# Tasks to perform
a) Using the post on Obama's speech below, mark each statement yes or no and quote the words that decide it: (i) The writer calls the speech a bad one. (ii) The writer says Obama's voice has been the background music of our lives since 2007. (iii) The writer mentions an Oval Office address after Deepwater Horizon.
b) Carry on the post on Obama's speech below from the point where it stops.

··· Given text ···

The Campaign Spot

Obama’s Speech: More of Our Familiar National Background Music

From the final Morning Jolt of Convention Week:

In Awful Mix-Up, Networks Accidentally Air Compilation of Past Obama State of the Union Pledges

I think Barack Obama has said everything that he has to say. If I were the vice president, I would add, literally.

I know that not everyone listens to the president as often as I do, or perhaps you do, but last night felt like a real rehash of familiar pledges and promises and predictable jabs and reheated “audacity of hope, insert-soaring-imagery here” rhetoric. I think Obama has reached the point where he just doesn’t have much more to tell us that we haven’t heard many times before.

This was not a bad speech, per se. I’m sure the folks in Luntz’s focus group will nod approvingly at the appropriate moments. But Obama’s voice, saying these sorts of things, has been the background music of our lives since 2007. We’ve seen a State of the Union every year. Quite a few joint addresses to Congress. More than one major national address during his sales pitch for Obamacare. An Oval Office address after Deepwater Horizon. Lord knows, Obama loves to go out of Washington and do some “official” event that sounds like a campaign event. Appearances on the trail for Deeds and Corzine in 2009, for Martha Coakley in 2010, for plenty of Democrats in the midterms. He speaks at just about every fundraiser, does several of them a day, does his interviews with local television, tapes his television commercials and web videos and weekly addresses . . . Is it safe to assume that Barack Obama has given more speeches before audiences in a four-year span than any other president?

··· Material supplied ···

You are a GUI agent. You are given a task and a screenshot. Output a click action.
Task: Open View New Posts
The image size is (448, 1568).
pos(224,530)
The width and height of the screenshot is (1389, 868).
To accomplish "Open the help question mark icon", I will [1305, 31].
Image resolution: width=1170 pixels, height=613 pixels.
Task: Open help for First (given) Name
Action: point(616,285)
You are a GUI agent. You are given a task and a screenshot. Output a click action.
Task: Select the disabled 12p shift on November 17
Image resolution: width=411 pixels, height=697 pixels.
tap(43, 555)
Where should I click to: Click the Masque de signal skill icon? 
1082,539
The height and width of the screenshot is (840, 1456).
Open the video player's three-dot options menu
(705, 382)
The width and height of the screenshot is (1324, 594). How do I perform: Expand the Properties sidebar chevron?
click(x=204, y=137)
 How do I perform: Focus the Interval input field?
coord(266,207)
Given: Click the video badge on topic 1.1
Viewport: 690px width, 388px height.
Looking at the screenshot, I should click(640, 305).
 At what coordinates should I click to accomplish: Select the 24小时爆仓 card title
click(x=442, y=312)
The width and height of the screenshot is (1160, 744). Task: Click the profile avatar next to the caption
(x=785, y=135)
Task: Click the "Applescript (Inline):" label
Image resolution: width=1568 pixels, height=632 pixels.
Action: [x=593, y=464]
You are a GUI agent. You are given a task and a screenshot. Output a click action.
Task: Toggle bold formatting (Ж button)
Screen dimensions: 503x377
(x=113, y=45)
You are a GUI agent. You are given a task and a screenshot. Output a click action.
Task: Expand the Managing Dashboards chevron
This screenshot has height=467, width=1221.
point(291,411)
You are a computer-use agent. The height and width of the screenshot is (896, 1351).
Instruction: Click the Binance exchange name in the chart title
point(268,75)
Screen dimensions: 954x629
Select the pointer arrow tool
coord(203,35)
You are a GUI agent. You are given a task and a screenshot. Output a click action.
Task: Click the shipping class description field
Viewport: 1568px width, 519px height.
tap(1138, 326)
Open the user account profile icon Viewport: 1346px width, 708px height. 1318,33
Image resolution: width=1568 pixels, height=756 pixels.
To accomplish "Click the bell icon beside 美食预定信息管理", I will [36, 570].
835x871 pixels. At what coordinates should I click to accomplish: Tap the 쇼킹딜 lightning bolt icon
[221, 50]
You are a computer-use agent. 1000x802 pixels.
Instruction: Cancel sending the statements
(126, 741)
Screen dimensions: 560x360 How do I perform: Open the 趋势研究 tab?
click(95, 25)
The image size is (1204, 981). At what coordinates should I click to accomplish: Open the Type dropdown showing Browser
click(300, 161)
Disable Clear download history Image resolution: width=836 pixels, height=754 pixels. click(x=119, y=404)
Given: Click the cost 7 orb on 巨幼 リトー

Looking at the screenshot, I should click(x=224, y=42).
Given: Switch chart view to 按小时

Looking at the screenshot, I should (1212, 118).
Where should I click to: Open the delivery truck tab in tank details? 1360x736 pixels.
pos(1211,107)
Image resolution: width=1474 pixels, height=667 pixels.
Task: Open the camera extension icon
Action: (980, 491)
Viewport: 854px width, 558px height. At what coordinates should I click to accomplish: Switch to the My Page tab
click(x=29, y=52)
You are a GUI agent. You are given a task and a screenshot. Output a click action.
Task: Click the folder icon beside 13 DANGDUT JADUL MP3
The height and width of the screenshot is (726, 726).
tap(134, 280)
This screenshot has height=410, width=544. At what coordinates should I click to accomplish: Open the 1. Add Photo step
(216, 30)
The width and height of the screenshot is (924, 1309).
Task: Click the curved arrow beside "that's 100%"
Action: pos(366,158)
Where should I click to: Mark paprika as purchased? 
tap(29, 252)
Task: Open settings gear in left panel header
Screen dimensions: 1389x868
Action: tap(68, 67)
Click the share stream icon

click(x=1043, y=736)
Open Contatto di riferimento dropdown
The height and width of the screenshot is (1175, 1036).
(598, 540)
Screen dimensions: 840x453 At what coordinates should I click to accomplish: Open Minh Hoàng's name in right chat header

···

# Results of the exercise
a)
(i) No: "This was not a bad speech, per se."
(ii) Yes: "Obama’s voice, saying these sorts of things, has been the background music of our lives since 2007."
(iii) Yes: "An Oval Office address after Deepwater Horizon."

b)
We’ve joked about Obama’s verbal tics — both small (“Let me be clear”) and large (“Some say we should choose this extreme path on the right . . . Some say we should choose this extreme path on the left . . . but I think we should take this path that I will call the middle, but is still pretty darn left.”). I’ve joked about how predictable most of these convention speeches are, and you and I could have pre-written a lot of Obama’s lines Thursday night.

If we’re tired of hearing these speeches, is it that unlikely that some part of Obama is tired of giving them? Some might argue that Obama’s reelection campaign began shortly after the inauguration, but with the Republicans beginning their campaigns in mid-2011, Obama has been out, making this case, throwing his punches, laying out his contrasts, time and again, day in and day out, for about 16 months now.

We’ve given the president grief for his Hawaii and Martha’s Vineyard vacations and weekly golf games, but maybe we’re seeing the consequence of a president not being able to stop, get away from it all, clear his head, look at things with a fresh mind and eyes. The job of the presidency doesn’t really give him time to step away from everything he’s done so far, and think and reflect and reexamine the decisions he’s made. We keep hearing from Democrats that they know things haven’t turned out as well as they hoped when they took power in 2009. Okay, why? Do they still want to cling (bitterly?) to the headwinds/ATMs/Europe/Arab Spring/earthquakes litany of excuses? Why do they think they can’t use the word “stimulus” on the campaign trail anymore? Why did Obamacare cost them the House and a bunch of Senate seats? Does Obama look at GM and its issues, and then look at Ford, not taking any government aid, and ever wonder why those companies are the way they are?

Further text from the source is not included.